# Best saddle for a big guy, 6'8" 260lbs??



## WGK (Jul 17, 2010)

I have been looking at the selle italia gel flow saddles since I'm already running a simeral one on my mtb bike. I pretty big and with my weight I thought I would go with a gel that has the cutout.

Any advice is greatly appreciated since this is the first roadbike saddle I have purchased.


----------



## PlatyPius (Feb 1, 2009)

Go with the black one.

100 people can give you 100 opinions, and they'll all be wrong for you. It's part of road cycling... the quest for YOUR perfect saddle.


----------



## 1nf0s3c (Feb 21, 2010)

A lot of people will tell you Brooks rule, some will say they suck.

Brooks rules.


----------



## WGK (Jul 17, 2010)

I know that there are plenty of thoughts but I was thinking that there is maby some better ones for bigger guys.


----------



## setonz (Mar 7, 2009)

Generally bigger guys have wider hips, which equals wider sit bones. look for a saddle width above 135mm like a Selle san marco regal or the newer regalE, fizik aliante or if you like the racier looking saddles look at the fizik antares or specialised phenom / romin.


----------



## Dinosaur (Jan 29, 2004)

Regal or Rolls.


----------



## WheresWaldo (Nov 29, 2005)

setonz said:


> Generally bigger guys have wider hips, which equals wider sit bones. look for a saddle width above 135mm like a Selle san marco regal or the newer regalE, fizik aliante or if you like the racier looking saddles look at the fizik antares or specialised phenom / romin.


to the OP: This advice is partially correct, you should look for a saddle that fits your sit bones, but don't guess. Just because you are bigger/heavier doesn't mean you are a wideass. If you have a Specialized dealer nearby, sit on their Ass-O-Meter (I know it has a real name), and that will tell you how wide a saddle you should start with. Personally I would stay away from very lightweight saddles as the shell usually loses it shape within a season of riding.


----------



## WGK (Jul 17, 2010)

setonz said:


> Generally bigger guys have wider hips, which equals wider sit bones. look for a saddle width above 135mm like a Selle san marco regal or the newer regalE, fizik aliante or if you like the racier looking saddles look at the fizik antares or specialised phenom / romin.


I like the specialized phenom but I thought that it was a mtb saddle. I've always been told there is a big difference between road and mtb?


----------



## PlatyPius (Feb 1, 2009)

WGK said:


> I like the specialized phenom but I thought that it was a mtb saddle. I've always been told there is a *big difference between road and mtb*?

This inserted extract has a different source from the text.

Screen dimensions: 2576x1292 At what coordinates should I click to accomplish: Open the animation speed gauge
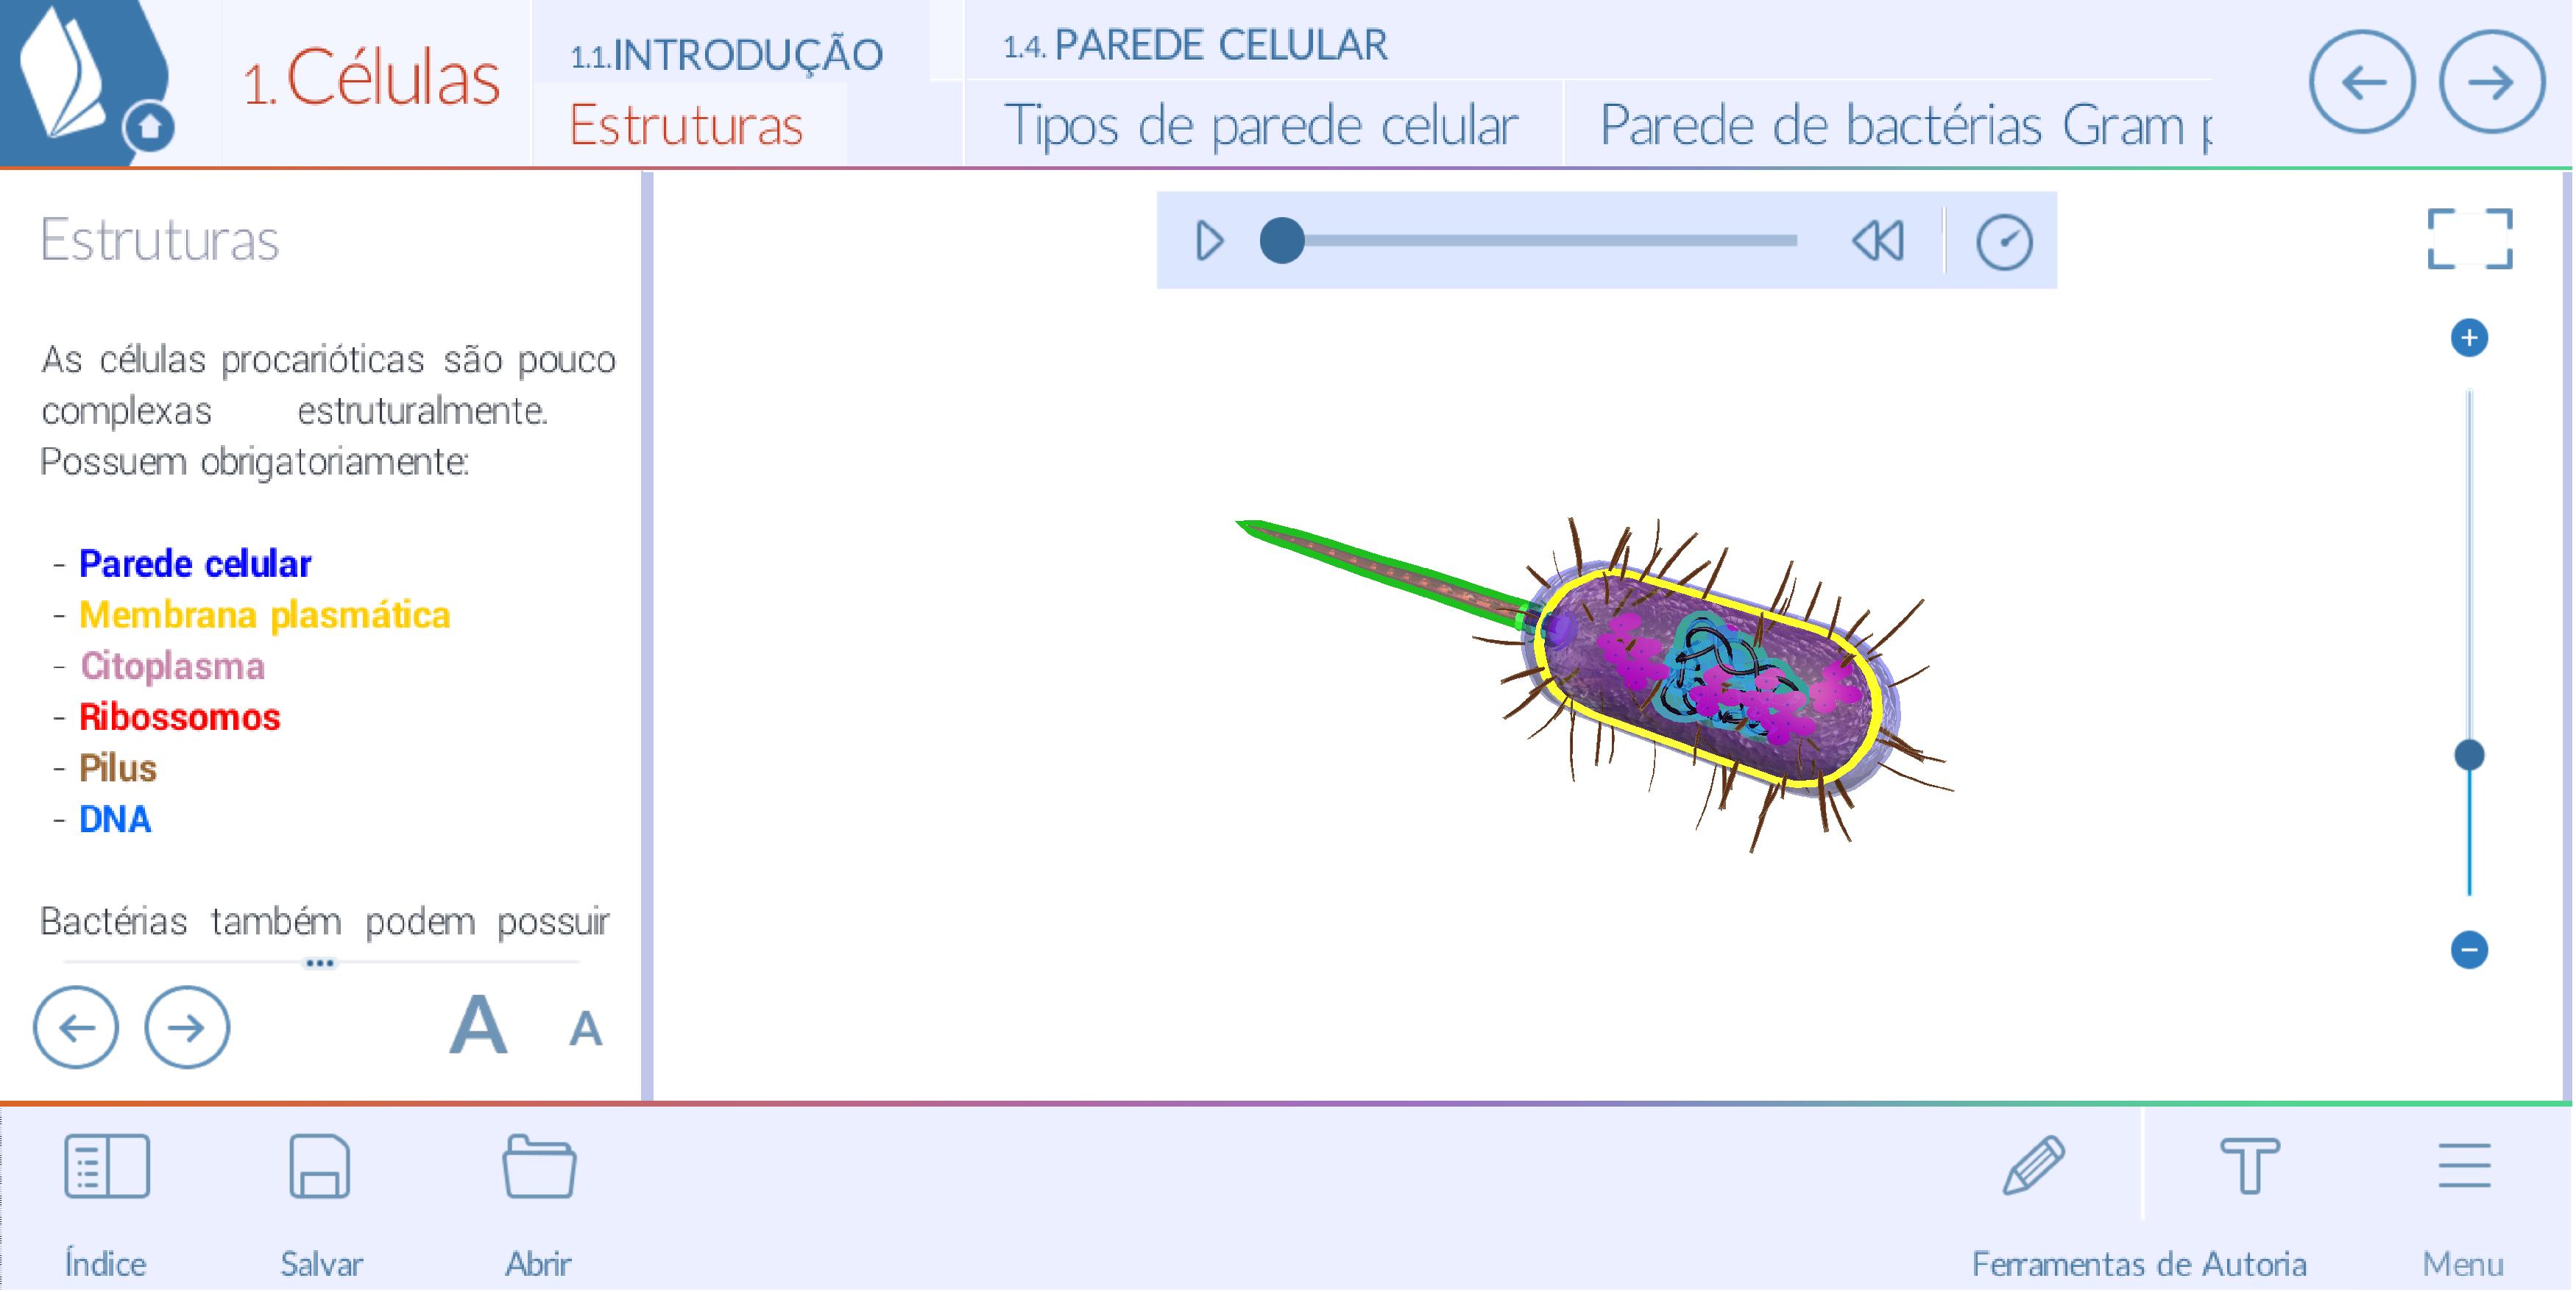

Usually about a hundred bucks, yes.

MTB saddles are often a little heavier. They often make it easier to get behind the saddle for descents. They will label you as a "Fred" if you have one on a road bike. If you aren't the sort to care what other people say, then rock a MTB saddle. I've done it before, and I'll do it again.


----------



## jmlapoint (Sep 4, 2008)

Brooks B17 would be my recommendation.

john


----------